• [Description of the task] Examine the data line by line and report how many lines include the word "Open", with no additional output.

• [Supplied material]
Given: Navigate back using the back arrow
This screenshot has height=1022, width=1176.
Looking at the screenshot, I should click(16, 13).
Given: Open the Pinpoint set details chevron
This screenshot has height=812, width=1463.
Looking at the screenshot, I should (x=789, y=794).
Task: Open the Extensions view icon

• [Response to the exercise] 2